Another difficulty occurs to me. You intend to discuss political questions. But is it so easy to decide what questions are political and what are not? Is it so easy to fix the limits of the political sphere? That question becomes urgent as soon as you begin to regard the subject seriously. Of course, if you are contented with delivering a series of set speeches which shall be greeted with applause, or if you intend merely to repeat the old story how the Whigs or the Tories have been always right and their opponents always wrong, the difficulty will not trouble you. But if you really entertain the notion of discovering truth, if you intend to investigate political questions seriously and renouncing all foregone conclusions, you cannot but soon make the remark how difficult it is to separate political questions from others which are not usually called political. If there is a science of politics at all, it must needs be almost the most complicated of all sciences. It deals with that curious phenomenon called the State, which is a kind of organism composed of human beings. The lives of individual men, even the greatest men, are included in the life of the State: almost everything indeed is included in it. Does not the very thought of studying such a vast comprehensive phenomenon, and of discovering the laws that govern it, give rise to a feeling of bewilderment? Does it not strike you that this study must rest upon other studies, that this science must presume the results of other sciences, and therefore that it cannot properly be studied by itself? Let me illustrate this by one or two examples. I will take almost at hazard some of the questions which are most likely to occupy you. I see on your list the question of free and fair trade. You will not doubt that this question is political: it is proved to be so by the plainest of all tests, for it decides votes at the hustings. But it is equally evident that the question belongs to political economy. The freedom of trade has formed the main topic of economists since the 'Wealth of Nations was published. Here then politics run into political economy. If you seriously mean to form an opinion on this political question, how can you evade the economical question that lies under it ?

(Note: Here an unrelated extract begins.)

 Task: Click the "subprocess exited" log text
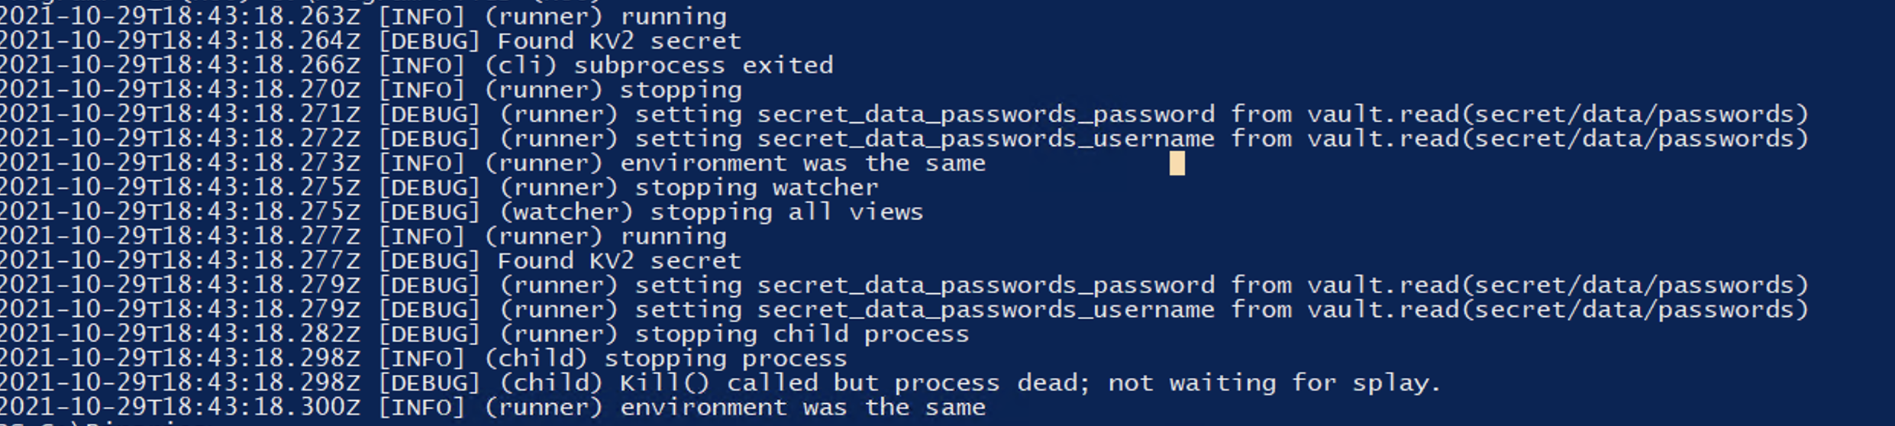[703, 66]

Or take the Irish question, which has convulsed the nation so recently. That, if any question, is political. But in the discussion of it, what sort of argument is used? It is said that the act of union, by which the Dublin Parliament was brought to an end, was passed by corrupt means, that it did not receive the assent of the Irish people; and so on, and so on. Well, are these statements true, or are they not true? This is evidently a historical question. To answer it you must consult the record of occurrences which took place at the close of the last century. In other words, you must travel out of politics proper into history. Does not this example show you how far you run the risk of being led, what complicated inquiries await you? Indeed, it seems to me that that immense and pregnant question which was so suddenly brought before us, the question of home rule, involves the greatest of those principles which political thinkers, using a historical method and availing themselves of that vast supply of trustworthy historical information

which till a very recent time was wanting, have established. But have these principles been mastered as yet by our population? I think not. Our political commonplaces, those so-called principles the announcement of which sets all throats shouting and all hands clapping, are in a great degree exploded in the schools. In the schools the historical has supplanted the à priori method, whereas the party-world still lives in the dregs of eighteenth-century Liberalism. That impartial view at which you aim is, in fact, a historical view. When the party-scales fall from our eyes, what we see before us is simply history. "The thing which hath been is the thing which will be." Would you know what is wise and right in politics, you must consult experience. In politics, as in other departments, wisdom consists in the knowledge of the laws that govern the phenomena, and these laws can only be discovered by the observation of facts. Now, in the political department we call the observation of facts, history. If this is so, how can we avoid the conclusion that such a study of politics as you meditate cannot be separated from the study of history?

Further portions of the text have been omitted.